Personalists sometimes talk about incommunicability--a long word with a simple meaning. It means that none of us is ever able to be completely and perfectly known to another. Our expressions of our selves--our words, our actions, our creations--all fall short of communicating the fullness of our subjectivity. What we do--what we choose to foster and grow through habit and practice--are important, and they do all, taken together, truly reflect something of who we uniquely are. But we are always, always more than what we do on the outside. 

So here I am, writing about what it means that I cannot write. The irony does not escape me!

And as I write, I am "Kate, writing." But when I am called home at the end of my life, whenever that might be, I will not be called before the throne by my occupation, by my accolades or by my accomplishments.

I will be called by name by the One who knows me better than I know myself, the One before whom nothing is incommunicable and in whom no deed offered in love can be lost. 


Comments (1)

Rhett Segall

Apr 6, 2018 11:38am

Kate, you raise a very important issue regarding our identity, i.e. it's relationship to our gifts. I suppose it confronts people with time related gifts, e. g. athletes, vocalists, models.  I know that Philip Roth stopped writing some years back because he felt he had nothing more to say. Pasternak has Dr. Zhivago planting potatoes so that he could write while he was not writing. Obviously there is no formula for the relationship between the muse and discipline; I guess only the living of it is the answer.

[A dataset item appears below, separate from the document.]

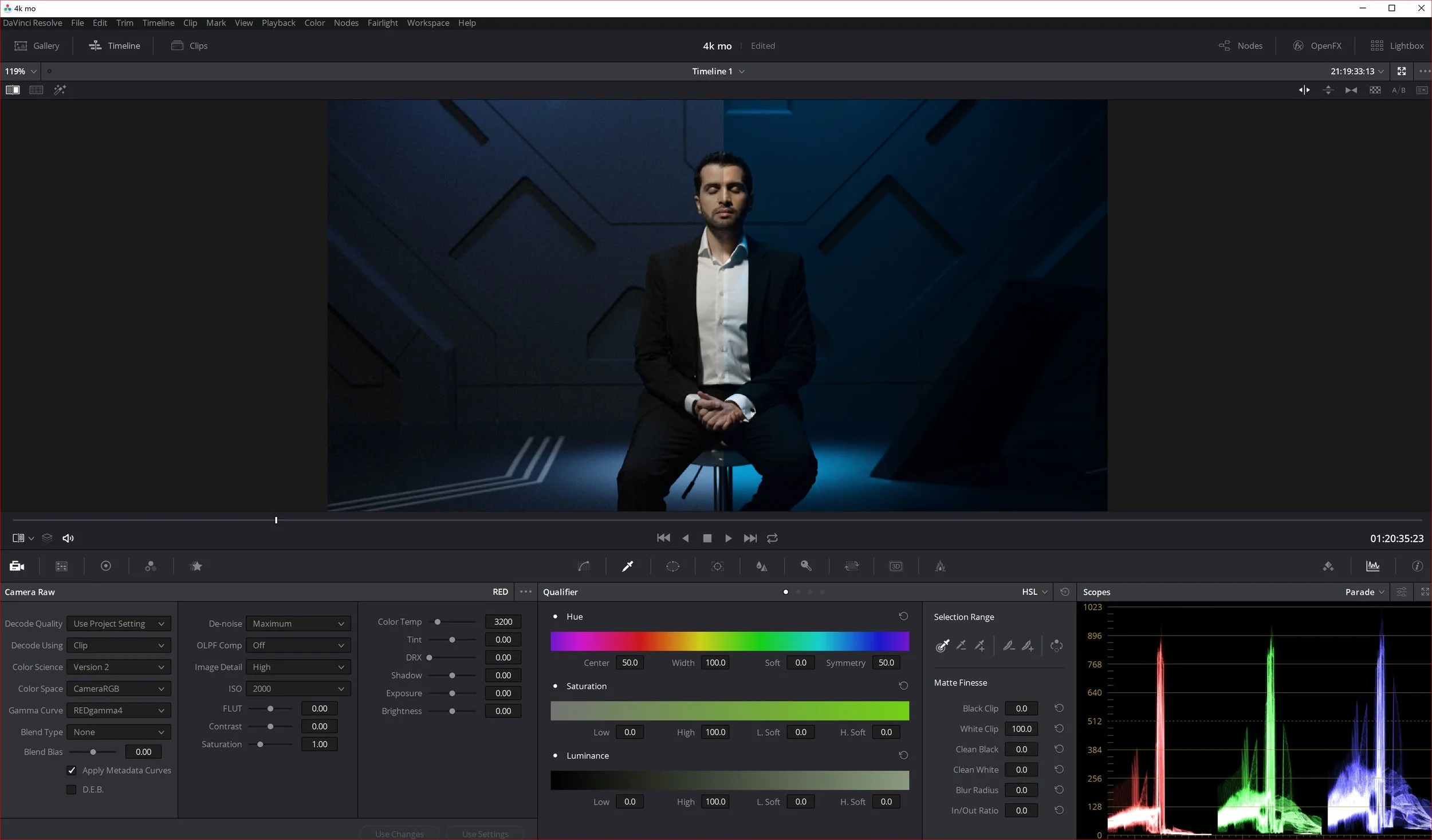Select the Subtract color qualifier picker

[962, 646]
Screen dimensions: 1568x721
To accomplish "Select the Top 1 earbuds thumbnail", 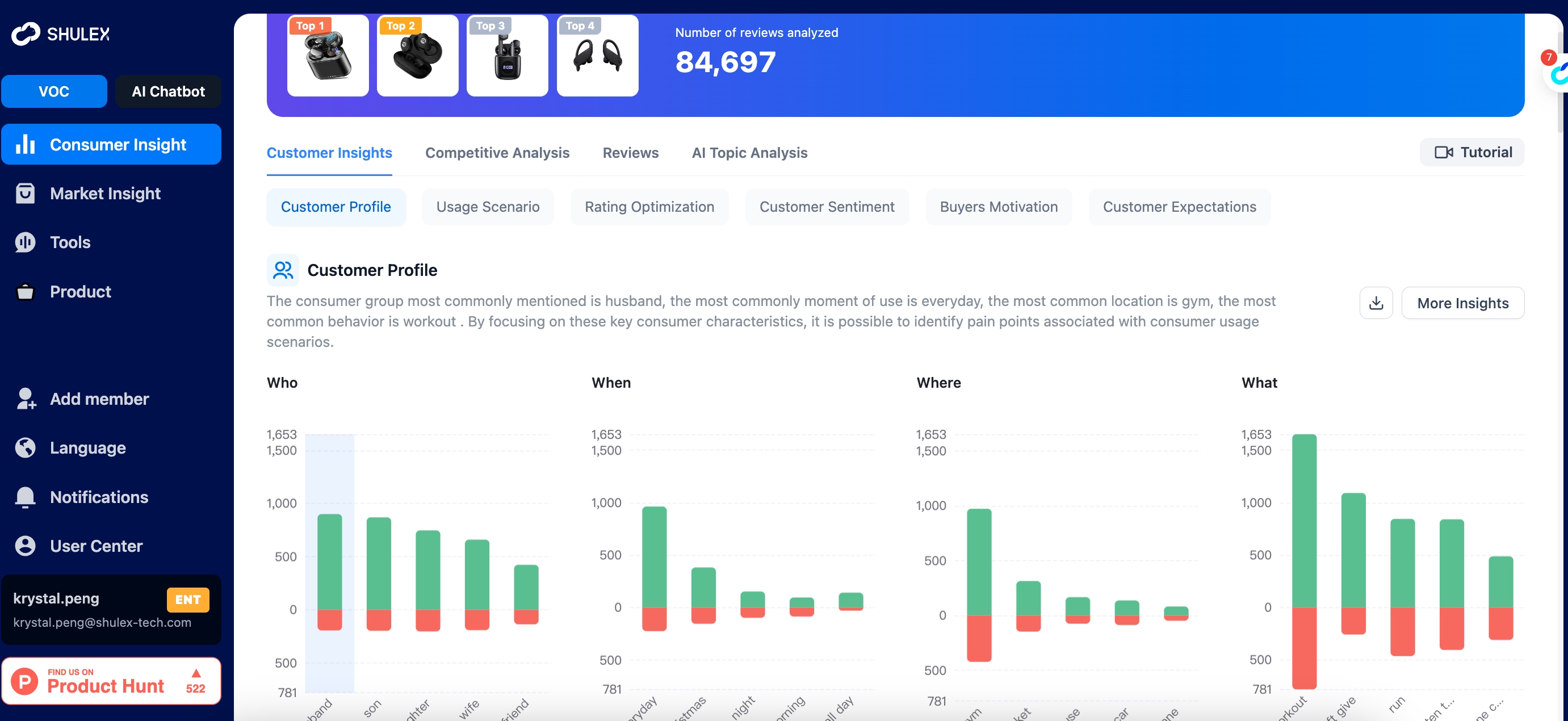I will pos(328,56).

Your reflections do strike home. Three years ago I retired after 49 years of teaching theology. Like Jesus I was happy being a teacher. But I knew and know that our identity  has to be deeper then our gifts.

Nonetheless I think our gifts are vital in forging our fundamental identity as Christians. I can't help but think of Flannery O'Connor's comment "I write because I write well."  And I'm particularly touched by Eric Liddel's comment that "I believe God made me for a purpose but He also made me fast and when I run I feel His pleasure." Liddel won the 400 meter race at the Paris Olympics in 1924. He died a missionary in China.